India’s curb on import may raise palm oil prices, hit trade
India, the world’s biggest importer of edible oils, has curbed inbound shipments of palmolein or palm oil, whose main exporter is Malaysia, a move that can alter global trade in these items and can stoke inflation.
According to people aware of the developments, the decision was aimed at squeezing key supplier Malaysia because of Prime Minister Mahathir Mohamad’s criticism of a new citizenship law and New Delhi’s actions in Kashmir, people familiar with developments said on Thursday.
On January 8, the directorate general of foreign trade, the country’s foreign trade regulator, had issued a notification, amending the foreign trade policy and putting three categories of refined palm oil from “free” to “restricted”. This means that while there is no ban on imports, importers have to apply for licences for importing palm oil, which will be first vetted by DGFT authorities.
This is a classic case of a non-tariff barrier to free trade, which follows India’s deep resentment of what it sees as “undue interference” by a foreign country in its internal political matters.
“Despite our repeated efforts to convey to Malaysia it shouldn’t interfere in these matters, their prime minister has continued to speak on these issues. It is surprising this has continued even after members of the Malaysian government have spoken out against the position taken by their prime minister,” said an official who declined to be named.
External affairs ministry spokesperson Raveesh Kumar told a regular news briefing on Thursday the new notification was product-specific and not country-specific. “Imports are decided by two factors – commercial decisions and trade policy...Certain procedures will be put in place, and imports of palm oil are not prohibited,” he said.
Indian importers will now naturally look at substitute markets, such as Indonesia, Nepal, Ukraine and Argentina, a second official said.
Nepal however has expressed concerns because it is a major refiner of Malaysian palm oil, which it exports to India. The country’s total import of crude edible oils was 12.4 million tonne in 2018-19 valued at Rs 8,227 million, according to official figures.

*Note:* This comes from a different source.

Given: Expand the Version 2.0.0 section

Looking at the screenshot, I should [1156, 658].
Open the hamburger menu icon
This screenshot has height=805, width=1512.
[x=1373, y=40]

India imports more than nine million tonnes of palm oil every year, mainly from Indonesia and Malaysia, the two biggest exporters. The import of crude edible oil in fact had a negative growth of 14.17% in 2018-19 over 2017-18 and negative growth of 18.82% in 2019-20 (April to September) as compared to the corresponding period of the previous year, the data show.
In 2016-17, crude palm oil import from Malaysia stood at 1.9 million tonne, while in 2017-18, inbound shipments were 1.7 million tonne. Indian authorities and traders are looking for quick substitutes, without which prices of edible oils can see an upswing.
“Indonesia is ready to sell us and fill the gap of palm oil. If Indonesia can ramp up its exports, then there will be no problem. Otherwise, prices could go up,” said Mayur Raheja, an Indore-based trader.
India has a large number of alternatives, from soya to safflower and rape seed, and countries, such as Ukraine, Brazil and Nepal to go to.
The country’s imports of soyabean oil is likely to go up because of both the curb on Malaysian oil and lower output of domestic soya. India’s soybean oil imports may go up to 3.4 million tonne compared to the previous year’s 3.1 million tonne, said Avinash Goel, an analyst with Comtrade.
“Malaysia is in a lose-lose situation with this ruling. India will ramp up buying of CPO from Indonesia,” Sathia Varqa, co-founder of Singapore-based Palm Oil Analytics, told Reuters.